Oh, and he donated a car as well. A 2004 Mustang that he hopes will do at least something in the fight for a cure against the disease that seems all to incurable for the families – like his – that have to battle against it.

“We were just at the hospital last week,” he said after thanking the crowd for coming out to support the local organization. “It’s something that has touched our family, just like it something that has probably touched the families of everybody in this room.

“Even if what we do is a small token, we want to be able to do something. This is still a small town where everybody comes together, and you can see how the different organizations will get behind something like this. Lathrop has been good to us – the customers and the city. We went to give something back.”

For the better part of the last decade, the organization has been an integral sponsor of Lathrop’s Relay for Life – the annual fundraiser for the American Cancer Society that consists of pledge collecting for a 24-hour walk around a track or designated route.
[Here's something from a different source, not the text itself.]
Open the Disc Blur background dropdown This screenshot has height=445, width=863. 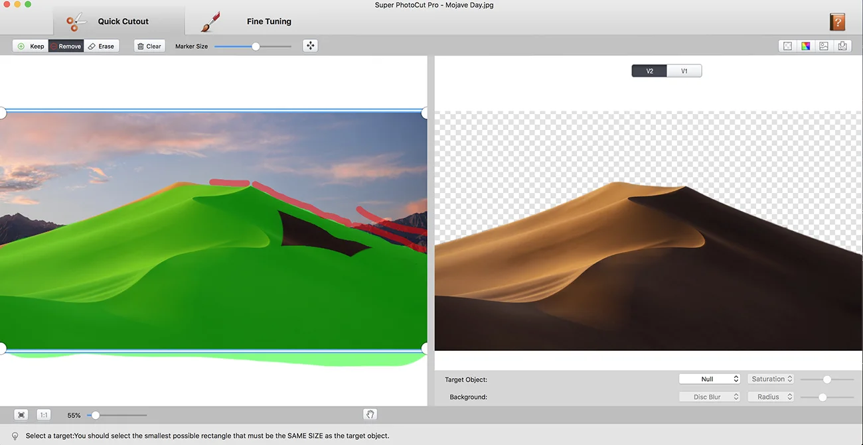coord(709,396)
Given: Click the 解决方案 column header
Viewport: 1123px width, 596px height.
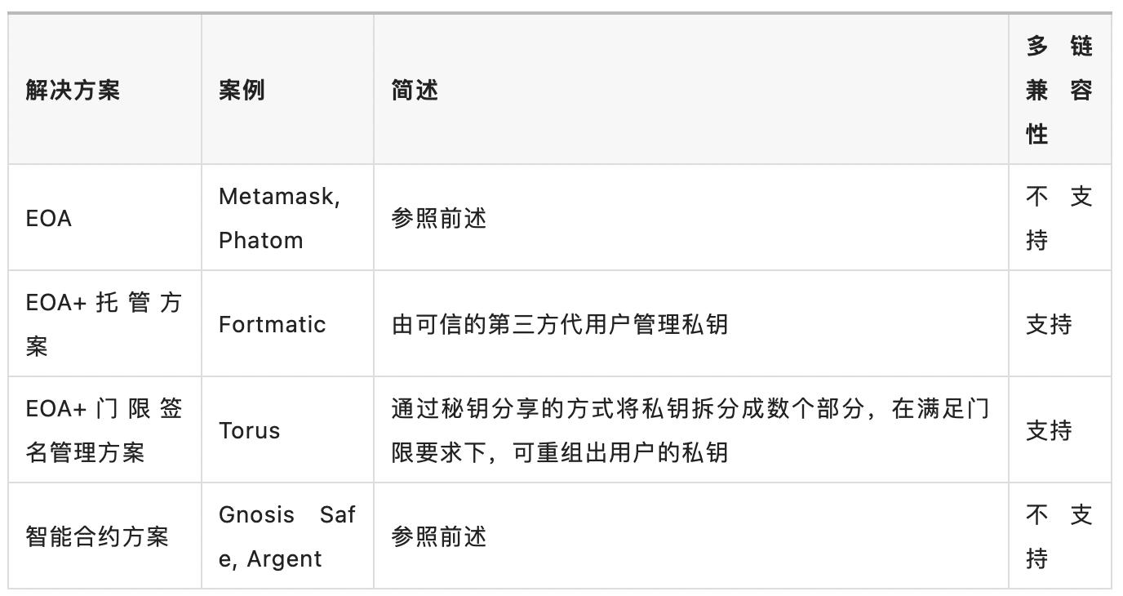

According to event co-chair Tamara Edwards, getting that kind of support from USA Motors is critical because Lathrop’s business community, as a whole, remains relatively hands-off when it comes to fundraising and support.

“We don’t see a lot of support from businesses, so something like this is so important to what it is that we’re trying to do,” she said. “Getting support from the different organizations, all of which are volunteer groups, is so important to the fundraiser as a whole – it shows that businesses and people are getting together on something like this.”

Relay for Life committee member Julie Ganoe agreed.

“It’s really hard to articulate – I guess you just get really excited when you see so many people come out for something like this,” she said. “It’s a big event in the community and that says a lot. It’s nice to see so many people that care about where Relay for Life is going.”